- Prompt -
Retype the entries without changes, starting at the first line and stopping after the line that contains "click(117, 371)".

## Start Dataset entries

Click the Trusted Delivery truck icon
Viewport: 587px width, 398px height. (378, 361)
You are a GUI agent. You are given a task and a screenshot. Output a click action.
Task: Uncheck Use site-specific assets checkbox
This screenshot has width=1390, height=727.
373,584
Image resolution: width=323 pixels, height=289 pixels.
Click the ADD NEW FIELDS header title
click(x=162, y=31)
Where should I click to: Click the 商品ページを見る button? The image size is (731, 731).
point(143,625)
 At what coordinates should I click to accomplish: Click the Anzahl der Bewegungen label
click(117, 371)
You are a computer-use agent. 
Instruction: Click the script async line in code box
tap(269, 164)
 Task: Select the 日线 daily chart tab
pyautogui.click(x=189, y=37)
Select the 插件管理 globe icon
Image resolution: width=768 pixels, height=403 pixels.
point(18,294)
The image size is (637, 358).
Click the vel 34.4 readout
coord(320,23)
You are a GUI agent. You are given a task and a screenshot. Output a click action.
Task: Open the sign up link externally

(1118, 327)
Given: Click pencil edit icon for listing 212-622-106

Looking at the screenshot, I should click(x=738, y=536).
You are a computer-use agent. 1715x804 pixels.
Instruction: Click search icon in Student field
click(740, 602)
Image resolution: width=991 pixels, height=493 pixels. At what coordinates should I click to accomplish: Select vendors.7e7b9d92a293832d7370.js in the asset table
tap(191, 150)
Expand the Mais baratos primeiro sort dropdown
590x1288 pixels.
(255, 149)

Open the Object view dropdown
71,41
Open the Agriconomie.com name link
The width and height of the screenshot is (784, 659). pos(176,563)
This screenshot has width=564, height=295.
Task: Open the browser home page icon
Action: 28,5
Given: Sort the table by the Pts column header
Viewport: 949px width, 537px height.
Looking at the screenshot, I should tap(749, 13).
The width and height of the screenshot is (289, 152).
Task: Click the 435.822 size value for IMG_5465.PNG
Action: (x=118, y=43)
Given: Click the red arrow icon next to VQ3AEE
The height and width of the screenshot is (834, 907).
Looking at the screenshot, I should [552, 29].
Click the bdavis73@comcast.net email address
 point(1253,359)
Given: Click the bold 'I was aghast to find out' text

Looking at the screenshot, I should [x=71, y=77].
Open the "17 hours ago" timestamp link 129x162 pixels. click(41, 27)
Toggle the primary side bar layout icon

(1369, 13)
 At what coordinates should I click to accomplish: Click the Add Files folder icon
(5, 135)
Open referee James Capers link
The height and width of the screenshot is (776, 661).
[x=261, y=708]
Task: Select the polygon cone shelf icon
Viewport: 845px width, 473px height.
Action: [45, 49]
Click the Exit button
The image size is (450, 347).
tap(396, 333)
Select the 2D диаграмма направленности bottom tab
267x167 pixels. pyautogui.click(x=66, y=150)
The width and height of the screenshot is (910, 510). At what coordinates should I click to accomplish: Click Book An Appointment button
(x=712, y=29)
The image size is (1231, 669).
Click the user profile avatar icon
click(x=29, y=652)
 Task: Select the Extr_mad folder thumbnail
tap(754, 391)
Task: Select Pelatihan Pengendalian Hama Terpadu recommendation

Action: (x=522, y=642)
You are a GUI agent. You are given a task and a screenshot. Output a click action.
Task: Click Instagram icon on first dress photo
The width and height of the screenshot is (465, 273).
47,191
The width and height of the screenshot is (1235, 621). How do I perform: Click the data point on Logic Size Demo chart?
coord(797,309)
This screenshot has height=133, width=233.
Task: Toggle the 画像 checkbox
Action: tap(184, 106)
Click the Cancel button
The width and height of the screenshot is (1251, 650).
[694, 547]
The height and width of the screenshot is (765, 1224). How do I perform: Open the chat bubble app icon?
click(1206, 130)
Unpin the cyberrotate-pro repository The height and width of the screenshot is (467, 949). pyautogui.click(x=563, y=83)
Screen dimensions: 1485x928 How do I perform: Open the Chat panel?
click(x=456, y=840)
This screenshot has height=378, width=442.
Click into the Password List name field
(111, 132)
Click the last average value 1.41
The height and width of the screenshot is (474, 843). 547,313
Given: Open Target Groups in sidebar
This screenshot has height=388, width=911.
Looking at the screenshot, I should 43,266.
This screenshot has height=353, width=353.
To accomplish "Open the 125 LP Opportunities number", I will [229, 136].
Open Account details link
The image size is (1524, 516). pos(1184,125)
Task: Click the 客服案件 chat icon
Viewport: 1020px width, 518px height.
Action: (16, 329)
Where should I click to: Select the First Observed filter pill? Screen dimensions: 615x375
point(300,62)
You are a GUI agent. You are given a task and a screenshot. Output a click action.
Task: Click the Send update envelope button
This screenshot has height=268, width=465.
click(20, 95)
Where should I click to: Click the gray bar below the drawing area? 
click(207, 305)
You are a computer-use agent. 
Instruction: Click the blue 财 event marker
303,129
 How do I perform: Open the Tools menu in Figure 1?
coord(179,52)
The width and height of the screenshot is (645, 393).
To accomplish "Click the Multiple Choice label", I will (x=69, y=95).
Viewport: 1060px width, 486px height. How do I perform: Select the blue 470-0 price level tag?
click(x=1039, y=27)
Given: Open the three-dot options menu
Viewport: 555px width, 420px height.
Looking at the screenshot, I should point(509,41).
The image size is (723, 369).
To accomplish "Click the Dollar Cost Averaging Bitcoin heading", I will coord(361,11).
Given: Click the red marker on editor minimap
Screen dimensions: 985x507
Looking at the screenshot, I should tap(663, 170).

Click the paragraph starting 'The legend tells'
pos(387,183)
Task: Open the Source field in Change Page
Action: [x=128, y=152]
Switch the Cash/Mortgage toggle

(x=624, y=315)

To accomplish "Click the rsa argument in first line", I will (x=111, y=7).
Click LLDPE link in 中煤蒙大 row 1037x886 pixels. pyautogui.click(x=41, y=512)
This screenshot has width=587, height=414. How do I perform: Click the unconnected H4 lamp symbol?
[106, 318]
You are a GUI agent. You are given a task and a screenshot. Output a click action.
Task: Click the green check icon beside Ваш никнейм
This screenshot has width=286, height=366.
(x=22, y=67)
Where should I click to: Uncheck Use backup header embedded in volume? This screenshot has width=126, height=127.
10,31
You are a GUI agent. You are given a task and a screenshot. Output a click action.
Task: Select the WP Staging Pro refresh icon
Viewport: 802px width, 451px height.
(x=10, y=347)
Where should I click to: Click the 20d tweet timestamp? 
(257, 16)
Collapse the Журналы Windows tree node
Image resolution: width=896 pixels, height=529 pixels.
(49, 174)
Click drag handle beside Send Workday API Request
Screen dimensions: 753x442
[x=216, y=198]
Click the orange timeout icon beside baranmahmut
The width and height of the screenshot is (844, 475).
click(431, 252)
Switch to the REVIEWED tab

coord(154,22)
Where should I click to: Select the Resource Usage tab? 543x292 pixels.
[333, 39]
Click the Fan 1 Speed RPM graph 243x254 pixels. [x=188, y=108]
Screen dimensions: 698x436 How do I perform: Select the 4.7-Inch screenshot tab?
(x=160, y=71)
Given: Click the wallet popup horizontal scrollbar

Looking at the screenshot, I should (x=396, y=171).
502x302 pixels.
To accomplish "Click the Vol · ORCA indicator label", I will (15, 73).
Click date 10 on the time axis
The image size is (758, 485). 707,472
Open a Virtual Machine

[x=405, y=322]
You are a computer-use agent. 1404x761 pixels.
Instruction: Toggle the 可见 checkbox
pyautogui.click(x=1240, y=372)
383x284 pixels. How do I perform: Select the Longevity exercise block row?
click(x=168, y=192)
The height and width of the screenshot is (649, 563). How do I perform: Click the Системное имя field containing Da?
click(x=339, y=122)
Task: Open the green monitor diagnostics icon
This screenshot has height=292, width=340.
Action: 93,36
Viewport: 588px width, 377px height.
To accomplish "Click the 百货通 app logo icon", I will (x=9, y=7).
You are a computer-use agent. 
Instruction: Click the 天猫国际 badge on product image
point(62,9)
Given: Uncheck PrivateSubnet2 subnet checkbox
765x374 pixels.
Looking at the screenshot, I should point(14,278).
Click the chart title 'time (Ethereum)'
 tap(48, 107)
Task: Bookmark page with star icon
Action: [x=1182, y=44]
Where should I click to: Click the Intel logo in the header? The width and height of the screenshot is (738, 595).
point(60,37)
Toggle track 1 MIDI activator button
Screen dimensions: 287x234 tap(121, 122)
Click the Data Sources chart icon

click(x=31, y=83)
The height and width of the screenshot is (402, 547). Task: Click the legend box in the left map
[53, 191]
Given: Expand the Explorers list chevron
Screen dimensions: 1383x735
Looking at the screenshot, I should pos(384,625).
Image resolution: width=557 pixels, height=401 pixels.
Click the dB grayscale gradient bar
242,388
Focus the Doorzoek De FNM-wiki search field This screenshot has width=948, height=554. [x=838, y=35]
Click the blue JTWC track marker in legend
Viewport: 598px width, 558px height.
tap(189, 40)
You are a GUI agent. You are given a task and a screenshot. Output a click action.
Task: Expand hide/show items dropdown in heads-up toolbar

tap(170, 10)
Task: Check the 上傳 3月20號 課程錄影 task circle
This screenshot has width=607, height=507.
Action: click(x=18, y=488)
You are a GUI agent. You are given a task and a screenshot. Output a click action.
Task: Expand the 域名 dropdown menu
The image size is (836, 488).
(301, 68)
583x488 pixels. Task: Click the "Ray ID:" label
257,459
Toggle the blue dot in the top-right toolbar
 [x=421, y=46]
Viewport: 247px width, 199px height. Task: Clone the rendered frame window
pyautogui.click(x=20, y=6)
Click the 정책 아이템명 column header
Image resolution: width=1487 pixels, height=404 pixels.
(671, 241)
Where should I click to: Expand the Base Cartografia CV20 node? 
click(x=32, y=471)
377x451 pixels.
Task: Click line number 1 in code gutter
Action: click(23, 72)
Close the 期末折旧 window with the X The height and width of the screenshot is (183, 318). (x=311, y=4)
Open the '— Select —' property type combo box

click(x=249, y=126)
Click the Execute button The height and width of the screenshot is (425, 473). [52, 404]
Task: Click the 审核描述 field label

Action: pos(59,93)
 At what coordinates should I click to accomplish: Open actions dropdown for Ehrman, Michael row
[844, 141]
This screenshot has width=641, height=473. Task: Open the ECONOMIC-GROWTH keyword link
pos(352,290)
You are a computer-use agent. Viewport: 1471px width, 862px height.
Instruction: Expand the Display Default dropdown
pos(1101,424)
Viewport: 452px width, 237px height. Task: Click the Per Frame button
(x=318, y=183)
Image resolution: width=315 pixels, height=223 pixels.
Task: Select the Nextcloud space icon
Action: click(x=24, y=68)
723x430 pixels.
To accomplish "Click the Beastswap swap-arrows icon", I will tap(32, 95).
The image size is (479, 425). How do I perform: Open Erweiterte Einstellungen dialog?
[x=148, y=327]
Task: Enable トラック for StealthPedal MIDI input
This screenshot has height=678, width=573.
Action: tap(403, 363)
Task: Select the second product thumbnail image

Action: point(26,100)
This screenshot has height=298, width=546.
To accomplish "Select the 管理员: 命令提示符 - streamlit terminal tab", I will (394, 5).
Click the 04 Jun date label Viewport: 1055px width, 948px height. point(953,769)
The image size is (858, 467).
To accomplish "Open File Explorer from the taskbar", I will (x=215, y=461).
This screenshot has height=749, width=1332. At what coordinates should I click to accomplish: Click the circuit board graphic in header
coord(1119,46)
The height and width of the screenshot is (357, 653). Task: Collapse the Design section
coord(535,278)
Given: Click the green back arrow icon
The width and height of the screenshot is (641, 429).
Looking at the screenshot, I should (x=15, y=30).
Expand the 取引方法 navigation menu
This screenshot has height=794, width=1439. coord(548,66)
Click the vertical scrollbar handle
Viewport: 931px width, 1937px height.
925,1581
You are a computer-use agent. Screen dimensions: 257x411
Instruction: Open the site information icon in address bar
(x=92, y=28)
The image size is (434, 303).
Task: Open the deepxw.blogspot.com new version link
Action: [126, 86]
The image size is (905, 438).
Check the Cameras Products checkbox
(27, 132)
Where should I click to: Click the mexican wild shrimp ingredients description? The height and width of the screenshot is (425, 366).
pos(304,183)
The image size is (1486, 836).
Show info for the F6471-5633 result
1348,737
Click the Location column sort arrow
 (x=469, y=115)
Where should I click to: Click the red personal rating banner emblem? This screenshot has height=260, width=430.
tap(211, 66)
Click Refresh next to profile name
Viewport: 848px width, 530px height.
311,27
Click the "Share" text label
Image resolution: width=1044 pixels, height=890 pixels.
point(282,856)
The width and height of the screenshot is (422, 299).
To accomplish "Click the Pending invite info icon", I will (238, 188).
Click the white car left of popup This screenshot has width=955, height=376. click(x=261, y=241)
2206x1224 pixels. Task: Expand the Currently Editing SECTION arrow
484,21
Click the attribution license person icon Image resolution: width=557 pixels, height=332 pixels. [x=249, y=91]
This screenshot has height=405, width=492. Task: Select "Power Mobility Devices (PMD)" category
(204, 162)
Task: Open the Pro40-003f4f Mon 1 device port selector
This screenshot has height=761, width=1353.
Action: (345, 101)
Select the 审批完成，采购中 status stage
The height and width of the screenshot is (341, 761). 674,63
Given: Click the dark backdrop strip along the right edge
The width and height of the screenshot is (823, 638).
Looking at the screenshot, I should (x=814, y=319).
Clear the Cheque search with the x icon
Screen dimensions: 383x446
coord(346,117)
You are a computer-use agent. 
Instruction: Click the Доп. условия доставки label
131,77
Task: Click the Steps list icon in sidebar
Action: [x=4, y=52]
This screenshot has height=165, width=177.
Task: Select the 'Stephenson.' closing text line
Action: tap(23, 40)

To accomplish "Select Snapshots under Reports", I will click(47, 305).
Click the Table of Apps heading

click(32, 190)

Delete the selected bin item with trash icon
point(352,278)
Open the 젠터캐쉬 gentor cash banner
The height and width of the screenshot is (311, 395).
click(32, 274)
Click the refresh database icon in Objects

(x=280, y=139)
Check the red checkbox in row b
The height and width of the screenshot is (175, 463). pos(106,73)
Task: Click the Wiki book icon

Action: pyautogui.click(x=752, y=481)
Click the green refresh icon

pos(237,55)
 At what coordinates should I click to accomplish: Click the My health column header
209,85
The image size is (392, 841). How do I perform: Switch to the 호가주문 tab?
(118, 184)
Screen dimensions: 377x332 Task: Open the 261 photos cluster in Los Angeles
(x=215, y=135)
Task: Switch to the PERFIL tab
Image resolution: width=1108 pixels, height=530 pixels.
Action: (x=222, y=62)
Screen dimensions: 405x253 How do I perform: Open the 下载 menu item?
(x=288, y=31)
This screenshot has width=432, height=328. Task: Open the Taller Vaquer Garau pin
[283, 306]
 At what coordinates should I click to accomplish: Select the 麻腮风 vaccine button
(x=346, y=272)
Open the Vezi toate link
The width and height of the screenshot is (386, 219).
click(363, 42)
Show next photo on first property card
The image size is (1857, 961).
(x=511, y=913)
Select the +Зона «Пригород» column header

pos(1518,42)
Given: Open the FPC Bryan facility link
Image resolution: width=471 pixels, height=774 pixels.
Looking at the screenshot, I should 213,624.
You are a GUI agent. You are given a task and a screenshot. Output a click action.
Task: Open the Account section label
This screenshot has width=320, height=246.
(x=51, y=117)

## End Dataset entries

- Finished exercise -
Click the Trusted Delivery truck icon
Viewport: 587px width, 398px height. (378, 361)
You are a GUI agent. You are given a task and a screenshot. Output a click action.
Task: Uncheck Use site-specific assets checkbox
This screenshot has width=1390, height=727.
373,584
Image resolution: width=323 pixels, height=289 pixels.
Click the ADD NEW FIELDS header title
click(x=162, y=31)
Where should I click to: Click the 商品ページを見る button? The image size is (731, 731).
point(143,625)
 At what coordinates should I click to accomplish: Click the Anzahl der Bewegungen label
click(117, 371)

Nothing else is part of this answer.